Se anunció el inesperado jubileo del coronel Aureliano Buendía, ordenado por el gobierno para celebrar un nuevo aniversario del tratado de Neerlandia. Fue una determinación tan inconsecuente con la política oficial que el coronel se pronunció violentamente contra ella y rechazó el homenaje _ Es la primera vez que oigo la palabra jubileo _ decía _ pero cualquier cosa que quiera decir, no puede ser sino una burla_. Les ordenó que lo dejaran en paz, insistió que él no era un prócer de la nación como ellos decían, sino un artesano sin recuerdos, cuyo único sueño era morirse de cansancio en el olvido y la miseria de sus pescaditos de oro. De modo que el jubileo se llevó a cabo sin asistencia de ninguno de los miembros de la familia.
Con motivos de la conmemoración del jubileo llegaron a su casa sus diecisiete  hijos, pasaron una temporada en el pueblo y se fueron cada uno con un pescadito de oro y con una marca indeleble de ceniza en la frente, luego cuando llegaron los gringos de la company frutera el coronel se altero con los cambios producidos y amenazo con reclutar a sus muchachos para volver a la guerra, esa noche la mayoría de sus hijos fueron asesinados con un tiro en la frente en la marca indeleble de ceniza en los distintos puntos del país, furioso el coronel decidió emprender una campaña y entonces visito al enfermo coronel Gerineldo Márquez para que lo ayudara a promover la guerra total _ Ay, Aureliano _ suspiro Gerineldo _ ya sabía que estabas viejo, pero ahora me doy cuenta que estás mucho más viejo de lo que pareces _  y así fracaso su último intento de promover una guerra.

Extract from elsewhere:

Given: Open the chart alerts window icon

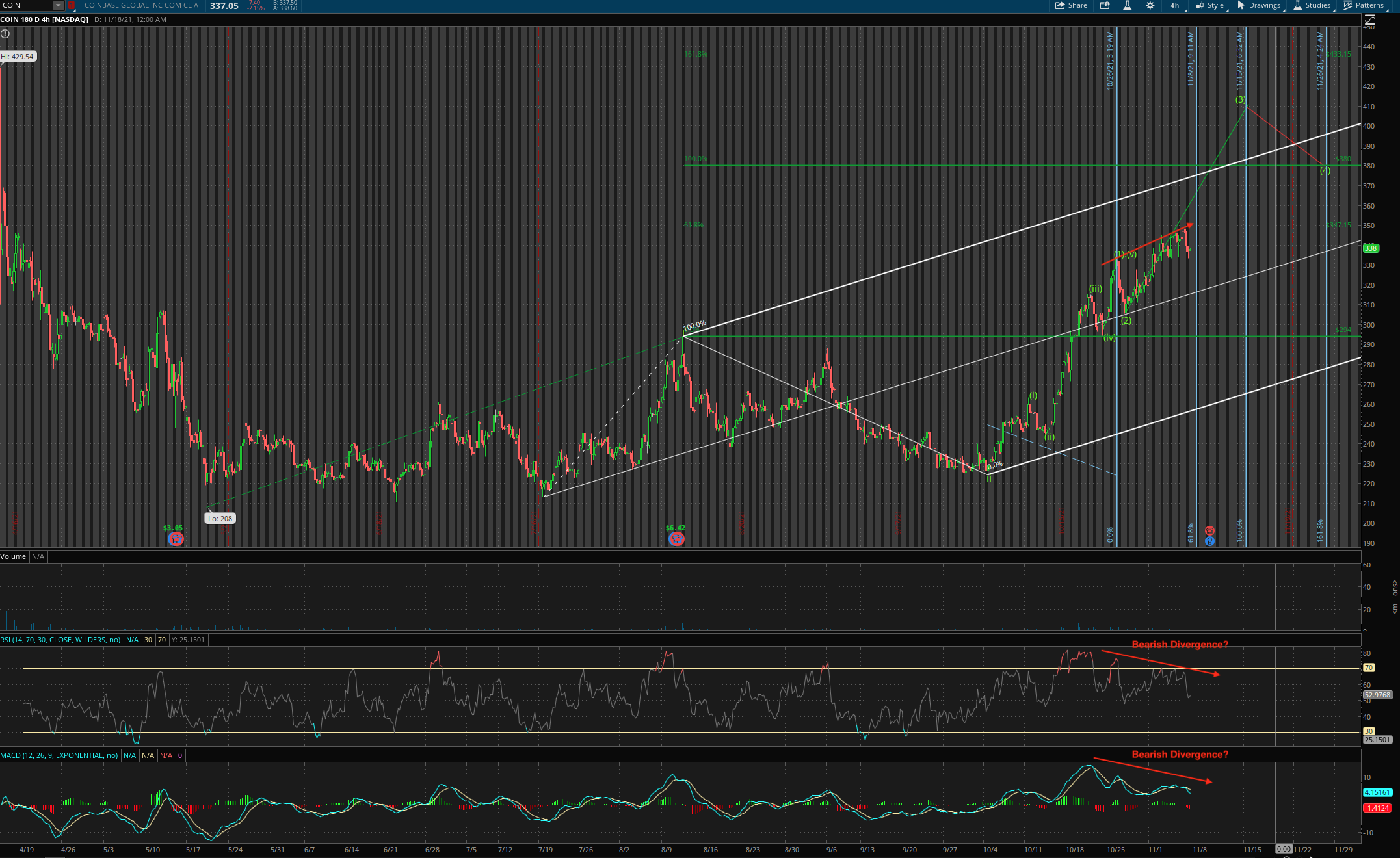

Por esos días Úrsula su madre se dio cuenta de que el coronel Aureliano Buendía no le había perdido el cariño a la familia a causa del endurecimiento de la guerra, como ella creía antes, sino que nunca había querido a nadie, ni siquiera a su esposa Remedios o  a las incontables mujeres de una noche que pasaron por su vida, y mucho menos a sus hijos. Vislumbró que no había hecho tantas guerras por idealismo, como todo el mundo creía, ni había renunciado por cansancio a la victoria inminente, como todo el mundo creía, sino que había ganado y perdido por el mismo motivo, por pura y pecaminosa soberbia. Llegó a la conclusión de que aquel hijo por quien ella habría dado la vida era simplemente un hombre incapacitado para el amor. Una noche, cuando lo tenía en el vientre, lo oyó llorar ahora la lucides de la decrepitud le permitió ver, y así lo repitió muchas veces, que el llanto de los niños en el vientre de la madre no es un anuncio de ventriloquía ni de facultad adivinatoria, sino una señal inequívoca de incapacidad para el amor.